Cabbage is a nutrient-rich, cheap, and versatile vegetable with a long shelf life. In addition, cabbage is a hardy plant and can tolerate frost; a light frost could even improve its flavor. However, a severe freeze can affect it and if you don’t save a freezing cabbage plant quickly, it can suffer irreversible damage.
You can save a freezing cabbage plant by watering the leaves and soil around it and pulling out any damaged parts later. You could also put a layer of mulch around it or cover it with a sheet to insulate it. After the cold period, you can feed the plant with fertilizer to boost its growth.
Frozen plants are a common problem for US gardeners in some states north of the frost line, such as Minnesota. However, while leaving the plant this way for too long will cause irreversible damage, there are ways to fix the problem before it’s too late.
Also Read: How To Get Seed From Cabbage Plant
1. Water the Freezing Cabbage Plant
A sudden and intense drop in temperature can affect your cabbage plants regardless of their growth stage.
A freeze occurs when the ground and air temperatures fall below the freezing point, and the air becomes dry. A particularly bad one like the February 2021 Texas winter storm could ultimately damage your cabbage plants.
Cabbage are hardy plants and generally, it’s OK to leave them in the ground over winter. However, they are only safe to temperatures as low as 21.2℉(-6℃). Sustained temperatures below that will eventually be a problem.
If you notice that your cabbage plants are freezing, it’s best to give them some water immediately.
When a cabbage plant freezes, ice forms between and within the cell walls of its tissue. As this happens, moisture is sucked from the leaf tissue, thus dehydrating the plant.
So, if you don’t do something immediately, the cabbage plant could die as it needs water to survive. Here’s how to water a frozen cabbage plant to save it:
- Water the soil around the plant: When there is a freeze, the cabbage plant and the ground around it freeze. The ice around the plant prevents water from penetrating its roots, which could cause dehydration and nutrient deficiencies. Therefore, it’s best to water the soil around the plant as the water will unfreeze the ground, and hydrate the roots.
- Pour lukewarm water on top of the plant: It could also be a good idea to pour water on top of the freezing cabbage plant to help melt the ice.
2. Pull Out Damaged Cabbage Plants
Cabbage is a hardy plant and can therefore withstand a bit of freezing. However, if a freeze continues for hours, it could damage your plants. After the freeze, the cabbage plants thaw, and you can then tell if there is any severe damage to the plants.
If the freeze seriously damages any cabbage plants, pulling them out is best as the damage is usually irreversible. Below is how to identify cabbage plants seriously injured by a freeze:
- After thawing, the leaves look limp and translucent (water-soaked).
- After thawing, the leaves may become brittle and curl up.
- The plant might have blackened foliage because a freeze also burns the plant’s tissue.
- If the plant has already formed a head, the head may split.
- If any of the plants have any of the above signs, it is most likely that the freeze severely damaged them. You should therefore pull out such plants and throw them away.
- However, if the cabbages have already formed heads, you can still use them even if the leaves look loosely wrapped around the head.

Entries supplied:
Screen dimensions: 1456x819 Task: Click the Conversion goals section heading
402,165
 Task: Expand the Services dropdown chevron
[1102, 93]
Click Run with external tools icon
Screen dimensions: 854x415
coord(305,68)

The exercise: In the text on saving a freezing cabbage plant, what is the lowest temperature that cabbage plants are said to be safe to?

Output for this task: 21.2℉ (-6℃)